*** Task material ***

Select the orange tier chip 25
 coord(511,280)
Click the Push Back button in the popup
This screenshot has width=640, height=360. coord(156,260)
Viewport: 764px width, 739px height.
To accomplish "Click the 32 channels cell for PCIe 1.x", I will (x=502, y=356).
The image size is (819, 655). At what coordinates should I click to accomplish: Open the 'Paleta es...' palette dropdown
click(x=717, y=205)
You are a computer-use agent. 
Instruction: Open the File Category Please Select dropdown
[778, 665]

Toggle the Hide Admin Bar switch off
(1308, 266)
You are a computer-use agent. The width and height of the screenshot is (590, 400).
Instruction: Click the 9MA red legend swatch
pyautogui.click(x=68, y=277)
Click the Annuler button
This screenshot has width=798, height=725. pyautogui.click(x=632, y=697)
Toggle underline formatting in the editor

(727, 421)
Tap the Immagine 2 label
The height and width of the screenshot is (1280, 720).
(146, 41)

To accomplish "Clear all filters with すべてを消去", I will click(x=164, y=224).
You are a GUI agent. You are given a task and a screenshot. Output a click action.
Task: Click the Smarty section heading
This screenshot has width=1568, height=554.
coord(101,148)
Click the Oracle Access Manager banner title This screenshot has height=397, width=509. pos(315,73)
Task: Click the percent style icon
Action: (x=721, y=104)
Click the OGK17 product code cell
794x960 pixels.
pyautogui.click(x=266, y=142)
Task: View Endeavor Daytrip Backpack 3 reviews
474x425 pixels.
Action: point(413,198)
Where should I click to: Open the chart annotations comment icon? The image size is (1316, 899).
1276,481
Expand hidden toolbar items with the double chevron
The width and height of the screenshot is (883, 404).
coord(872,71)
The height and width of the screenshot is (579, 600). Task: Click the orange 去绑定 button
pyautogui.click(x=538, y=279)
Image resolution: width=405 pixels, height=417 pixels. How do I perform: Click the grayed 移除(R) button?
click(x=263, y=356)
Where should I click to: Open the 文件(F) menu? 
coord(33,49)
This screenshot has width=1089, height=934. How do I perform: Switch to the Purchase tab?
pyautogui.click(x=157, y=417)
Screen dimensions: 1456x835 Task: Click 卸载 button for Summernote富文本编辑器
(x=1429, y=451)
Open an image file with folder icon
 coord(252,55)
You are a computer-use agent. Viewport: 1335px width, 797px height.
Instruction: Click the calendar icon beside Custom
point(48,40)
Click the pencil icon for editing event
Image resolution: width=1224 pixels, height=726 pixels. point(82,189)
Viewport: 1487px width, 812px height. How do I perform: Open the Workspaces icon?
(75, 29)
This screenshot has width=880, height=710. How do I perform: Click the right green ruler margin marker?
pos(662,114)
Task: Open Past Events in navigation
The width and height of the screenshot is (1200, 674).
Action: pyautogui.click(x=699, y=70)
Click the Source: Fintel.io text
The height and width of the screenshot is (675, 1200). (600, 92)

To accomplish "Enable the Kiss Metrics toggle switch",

*** End of Task material ***

### [Problem to solve]
All of the data shown above must be copied exactly.

### [Completed task]
Select the orange tier chip 25
 coord(511,280)
Click the Push Back button in the popup
This screenshot has width=640, height=360. coord(156,260)
Viewport: 764px width, 739px height.
To accomplish "Click the 32 channels cell for PCIe 1.x", I will (x=502, y=356).
The image size is (819, 655). At what coordinates should I click to accomplish: Open the 'Paleta es...' palette dropdown
click(x=717, y=205)
You are a computer-use agent. 
Instruction: Open the File Category Please Select dropdown
[778, 665]

Toggle the Hide Admin Bar switch off
(1308, 266)
You are a computer-use agent. The width and height of the screenshot is (590, 400).
Instruction: Click the 9MA red legend swatch
pyautogui.click(x=68, y=277)
Click the Annuler button
This screenshot has width=798, height=725. pyautogui.click(x=632, y=697)
Toggle underline formatting in the editor

(727, 421)
Tap the Immagine 2 label
The height and width of the screenshot is (1280, 720).
(146, 41)

To accomplish "Clear all filters with すべてを消去", I will click(x=164, y=224).
You are a GUI agent. You are given a task and a screenshot. Output a click action.
Task: Click the Smarty section heading
This screenshot has width=1568, height=554.
coord(101,148)
Click the Oracle Access Manager banner title This screenshot has height=397, width=509. pos(315,73)
Task: Click the percent style icon
Action: (x=721, y=104)
Click the OGK17 product code cell
794x960 pixels.
pyautogui.click(x=266, y=142)
Task: View Endeavor Daytrip Backpack 3 reviews
474x425 pixels.
Action: point(413,198)
Where should I click to: Open the chart annotations comment icon? The image size is (1316, 899).
1276,481
Expand hidden toolbar items with the double chevron
The width and height of the screenshot is (883, 404).
coord(872,71)
The height and width of the screenshot is (579, 600). Task: Click the orange 去绑定 button
pyautogui.click(x=538, y=279)
Image resolution: width=405 pixels, height=417 pixels. How do I perform: Click the grayed 移除(R) button?
click(x=263, y=356)
Where should I click to: Open the 文件(F) menu? 
coord(33,49)
This screenshot has width=1089, height=934. How do I perform: Switch to the Purchase tab?
pyautogui.click(x=157, y=417)
Screen dimensions: 1456x835 Task: Click 卸载 button for Summernote富文本编辑器
(x=1429, y=451)
Open an image file with folder icon
 coord(252,55)
You are a computer-use agent. Viewport: 1335px width, 797px height.
Instruction: Click the calendar icon beside Custom
point(48,40)
Click the pencil icon for editing event
Image resolution: width=1224 pixels, height=726 pixels. point(82,189)
Viewport: 1487px width, 812px height. How do I perform: Open the Workspaces icon?
(75, 29)
This screenshot has width=880, height=710. How do I perform: Click the right green ruler margin marker?
pos(662,114)
Task: Open Past Events in navigation
The width and height of the screenshot is (1200, 674).
Action: pyautogui.click(x=699, y=70)
Click the Source: Fintel.io text
The height and width of the screenshot is (675, 1200). (600, 92)

To accomplish "Enable the Kiss Metrics toggle switch",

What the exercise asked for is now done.